Zudem hat sich der nicht offen Überlassende immerhin einer Zuverlässigkeitsüberprüfung durch die Erlaubnisbehörde unterzogen – im Gegensatz zu dem illegal überlassenden Dienstleister.
Rz. 208
§ 1 Abs. 1 S. 5 AÜG verlangt, dass die Offenlegung der Arbeitnehmerüberlassung in dem Arbeitnehmerüberlassungsvertrag erfolgt. Dies bedeutet auch, dass das gesetzliche Schriftformerfordernis nach § 12 Abs. 1 S. 1 AÜG, §§ 126, 126a BGB zu beachten ist; ansonsten kann die Offenlegungspflicht nach § 1 Abs. 1 S. 5 AÜG bereits aus formalen Gründen nicht gewahrt werden. Systematisch hätte der Gesetzgeber die Offenlegungspflicht daher nicht in § 1 AÜG, sondern in § 12 Abs. 1 AÜG verorten sollen. Erforderlich ist, dass der Vertrag wechselseitig von den Parteien unterzeichnet wird oder bei mehreren gleichlautenden Urkunden jede Partei die für die andere Partei bestimmte Urkunde unterschreibt oder die elektronische Form gewahrt wird.
Rz. 209
Zudem ist in dem Arbeitnehmerüberlassungsvertrag ausdrücklich darauf hinzuweisen, dass eine Arbeitnehmerüberlassung durchgeführt werden soll. Dies kann in der Praxis am einfachsten durch die Kennzeichnung der Vereinbarung in der Überschrift als "Arbeitnehmerüberlassungsvertrag" (nicht: Kooperations-, Personalgestellungs- oder Dienstleistungsvertrag) geschehen. Ggf. kann zusätzlich festgelegt werden, dass die Vereinbarung die Rechte und Pflichten des Verleihers, der dem Entleiher Arbeitnehmer überlässt, und des Entleihers, der die vom Verleiher überlassenden Arbeitnehmer einsetzt und die dafür vereinbarte Vergütung an den Entleiher zahlt, regelt. Die Anforderungen an die ausdrückliche Bezeichnung der Arbeitnehmerüberlassung in dem Vertrag zwischen Verleiher und Entleiher dürfen dabei allerdings nicht allzu hoch anzusetzen sein. Ausreichend ist, wenn sich die Bezeichnung "Arbeitnehmerüberlassung" in dem Vertrag wiederfindet bzw. der im Vertragstext vereinbarte Gegenstand als "Arbeitnehmerüberlassung" bezeichnet wird und/oder sich im Übrigen aus den vertraglichen Regelungen und deren Gesamtzusammenhang ergibt, dass eine solche durchgeführt werden soll; dies gilt jedenfalls, wenn sich die Parteien im Vertragstext nicht sprachlich von der Durchführung einer Arbeitnehmerüberlassung distanzieren.

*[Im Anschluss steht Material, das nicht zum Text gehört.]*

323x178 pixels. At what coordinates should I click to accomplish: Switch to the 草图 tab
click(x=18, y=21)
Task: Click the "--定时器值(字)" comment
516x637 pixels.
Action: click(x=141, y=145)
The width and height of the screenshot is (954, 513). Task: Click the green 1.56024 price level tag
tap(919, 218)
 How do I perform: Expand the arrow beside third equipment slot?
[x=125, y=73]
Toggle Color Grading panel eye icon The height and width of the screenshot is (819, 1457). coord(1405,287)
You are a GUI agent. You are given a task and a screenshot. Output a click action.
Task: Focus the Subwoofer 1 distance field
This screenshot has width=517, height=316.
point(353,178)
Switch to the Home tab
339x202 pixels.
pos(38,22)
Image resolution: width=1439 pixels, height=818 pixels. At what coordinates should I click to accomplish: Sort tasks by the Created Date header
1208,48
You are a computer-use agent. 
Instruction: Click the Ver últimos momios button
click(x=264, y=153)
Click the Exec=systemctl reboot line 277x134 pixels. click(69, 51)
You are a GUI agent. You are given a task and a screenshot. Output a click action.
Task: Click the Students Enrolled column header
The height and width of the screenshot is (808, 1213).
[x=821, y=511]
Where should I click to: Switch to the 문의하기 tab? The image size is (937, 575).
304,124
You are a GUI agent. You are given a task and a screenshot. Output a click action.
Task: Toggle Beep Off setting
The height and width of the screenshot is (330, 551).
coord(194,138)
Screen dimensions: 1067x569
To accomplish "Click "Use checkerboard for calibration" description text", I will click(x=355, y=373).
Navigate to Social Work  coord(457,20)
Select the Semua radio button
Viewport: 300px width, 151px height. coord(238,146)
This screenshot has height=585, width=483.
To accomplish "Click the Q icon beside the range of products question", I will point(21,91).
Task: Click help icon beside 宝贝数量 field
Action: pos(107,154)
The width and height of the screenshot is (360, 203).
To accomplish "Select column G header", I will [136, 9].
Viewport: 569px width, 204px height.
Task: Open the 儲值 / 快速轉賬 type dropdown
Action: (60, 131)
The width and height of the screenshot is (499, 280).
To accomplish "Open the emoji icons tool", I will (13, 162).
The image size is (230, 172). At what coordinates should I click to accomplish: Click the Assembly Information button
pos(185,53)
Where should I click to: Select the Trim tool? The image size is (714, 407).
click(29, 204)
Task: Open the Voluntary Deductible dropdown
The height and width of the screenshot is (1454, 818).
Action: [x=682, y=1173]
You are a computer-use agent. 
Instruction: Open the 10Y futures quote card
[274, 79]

Wesentlich ist dabei, dass die entsprechende schriftliche Offenlegung vor der Überlassung durch den Verleiher bzw. vor dem tatsächlichen Einsatzbeginn der überlassenen Leiharbeitnehmer bei dem Entleiher erfolgen muss. Es ist also nicht ausreichend, dass der Arbeitnehmerüberlassungsvertrag nach Beginn des Einsatzes von beiden Parteien oder auch nur von einer Partei – ggf. rückdatiert – unterzeichnet wird. Vielmehr muss der Vertrag durch die Wahrung der Schriftform wirksam geschlossen worden sein, bevor die Überlassung faktisch beginnt, wenn Verleiher und Entleiher die Offenlegungspflicht wahren wollen. Dies bedeutet gleichsam, dass der Vertrag nicht nur von den Beteiligten unterzeichnet worden sein muss, sondern dass die unterschriebene Vereinbarung der jeweils anderen Partei zudem zugegangen ist, also in der Regel im Original übergeben wurde. Für den Zugang gelten die allgemeinen zivilrechtlichen Bestimmungen (§§ 130 ff. BGB). § 151 S. 1 BGB (Verzicht auf den Zugang der Annahmeerklärung) findet ebenfalls Anwendung (s. dazu ergänzend Rdn 221).
Rz. 210
Letztlich dürfte die Beachtung der Offenlegungspflicht "reine" Zeitarbeitsunternehmen in der Praxis vor keine großen Herausf...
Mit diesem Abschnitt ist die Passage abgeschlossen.